„Trzeba było podjąć walkę” – powiedział Moldavsky w wywiadzie Dopasuj telewizor. „Szczerze, myślałem, że go wziąłem, choć chudy. Tak myślałem. Ale graliśmy w jego domu i było jasne, że najprawdopodobniej zwycięstwo przypadnie Baderowi. W każdym razie ja sam jestem winny – trzeba było bardziej przekonująco podejść do walki.
Według Rosjanina ważną rolę w jego porażce odegrał nietrafiony cios w pierwszej rundzie.

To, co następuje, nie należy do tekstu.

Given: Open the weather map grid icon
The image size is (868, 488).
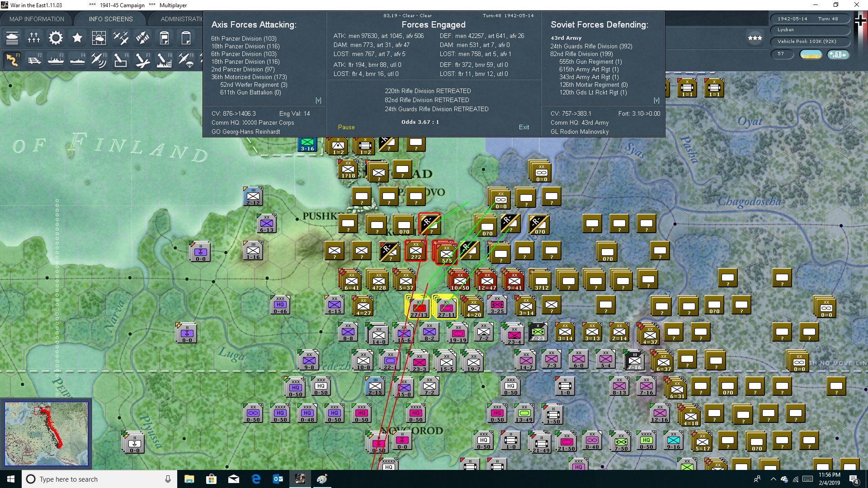Looking at the screenshot, I should [x=99, y=38].

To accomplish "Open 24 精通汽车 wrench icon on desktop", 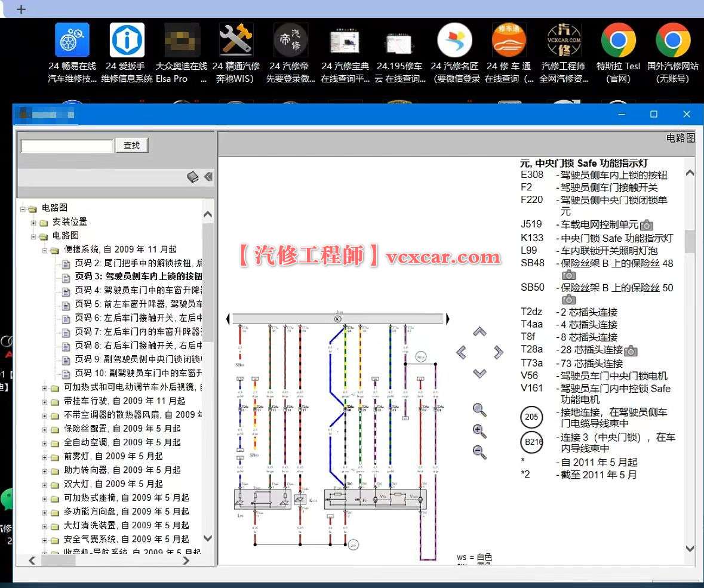I will coord(236,40).
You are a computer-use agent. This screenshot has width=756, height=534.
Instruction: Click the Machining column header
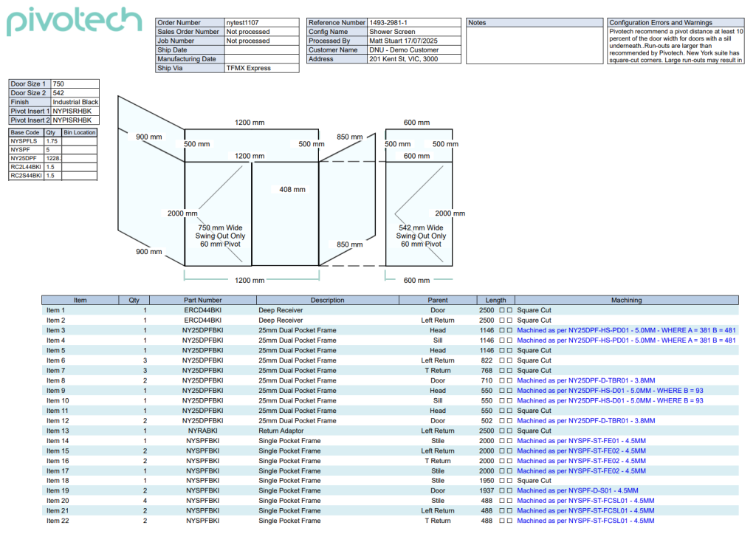tap(626, 300)
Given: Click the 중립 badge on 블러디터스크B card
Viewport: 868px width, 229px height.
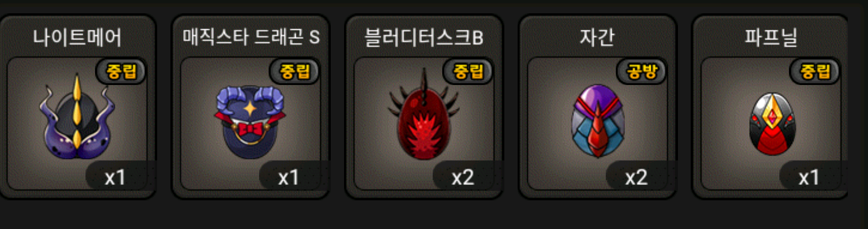Looking at the screenshot, I should [468, 71].
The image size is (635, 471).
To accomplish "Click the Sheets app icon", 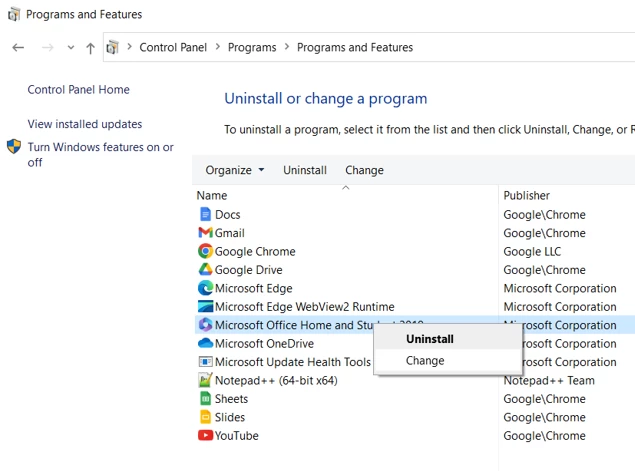I will tap(205, 399).
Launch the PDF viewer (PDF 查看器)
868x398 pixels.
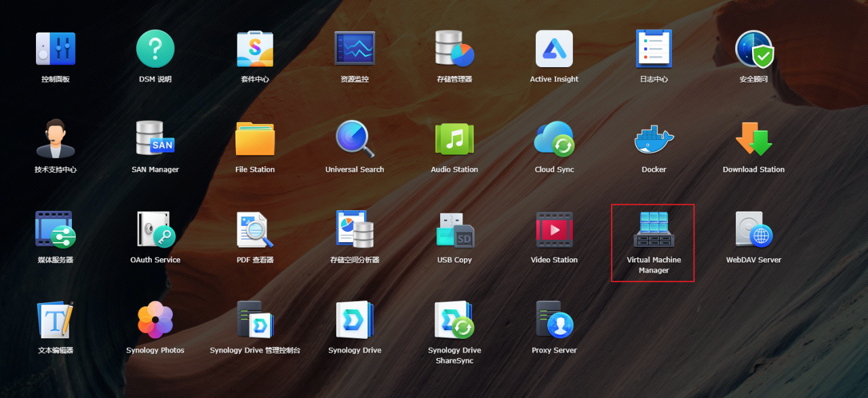(x=254, y=231)
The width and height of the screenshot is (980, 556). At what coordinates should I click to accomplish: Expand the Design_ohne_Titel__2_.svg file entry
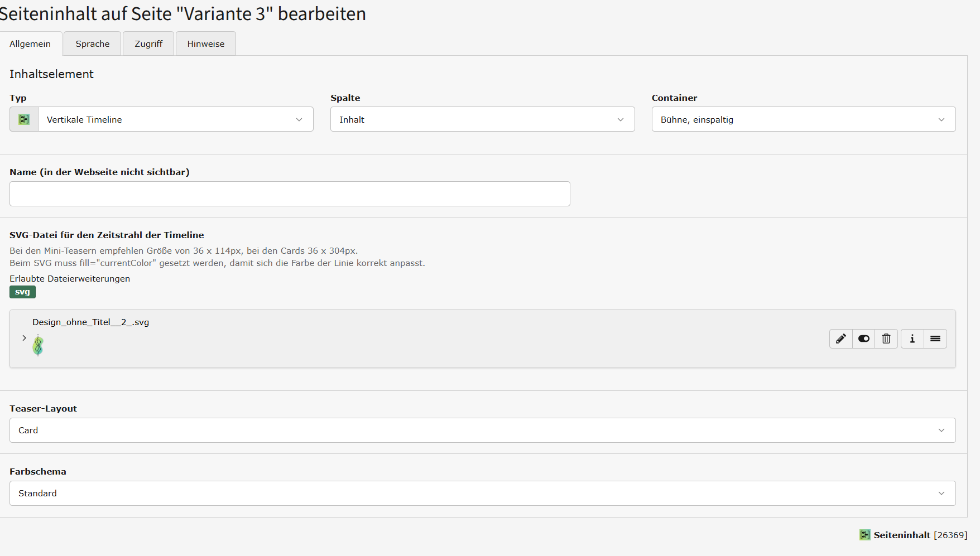click(x=24, y=338)
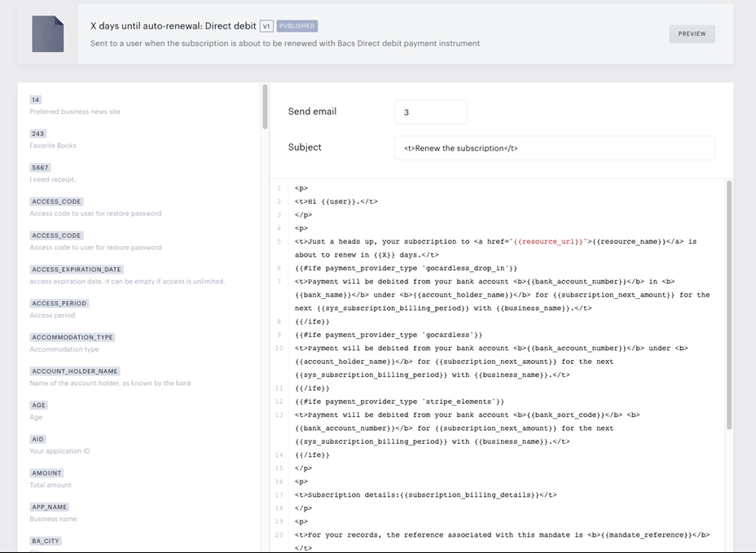Click the code editor vertical scrollbar

pos(729,305)
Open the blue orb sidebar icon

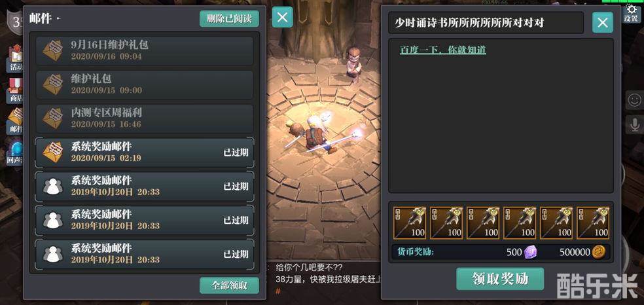[x=15, y=152]
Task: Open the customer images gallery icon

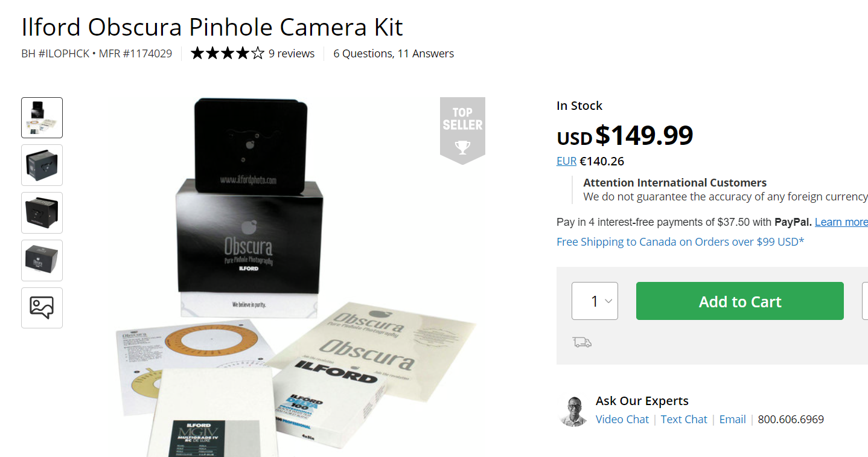Action: point(42,308)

„Nic się nie wydarzyło. Jakieś zamieszanie i kiepska zabawa po chybieniu w pierwszej rundzie. Rzuciłem się do przodu bez oszukańczego ruchu, myślałem, że uderzę od razu, ale wpadłem na zbliżający się overhand. I to trochę zepsuło mi obraz. Nie wiem jak zrezygnowałem z czwartej rundy. To było jakoś dziwne – gdzieś podobno usiadł. Wydawało się, że w piątej rundzie zrobił wszystko, na co miał siłę. Myślałem, że trochę przeciągnąłem tę rundę. Myślę, że mój nokaut w pierwszej rundzie miał z tym wiele wspólnego.
Przypomnijmy, że walka o tytuł wagi ciężkiej, która prowadziła turniej Bellator 273 w Phoenix, przeszła przez wszystkie pięć rund i zakończyła się jednogłośną decyzją zwycięstwem amerykańskiego wojownika.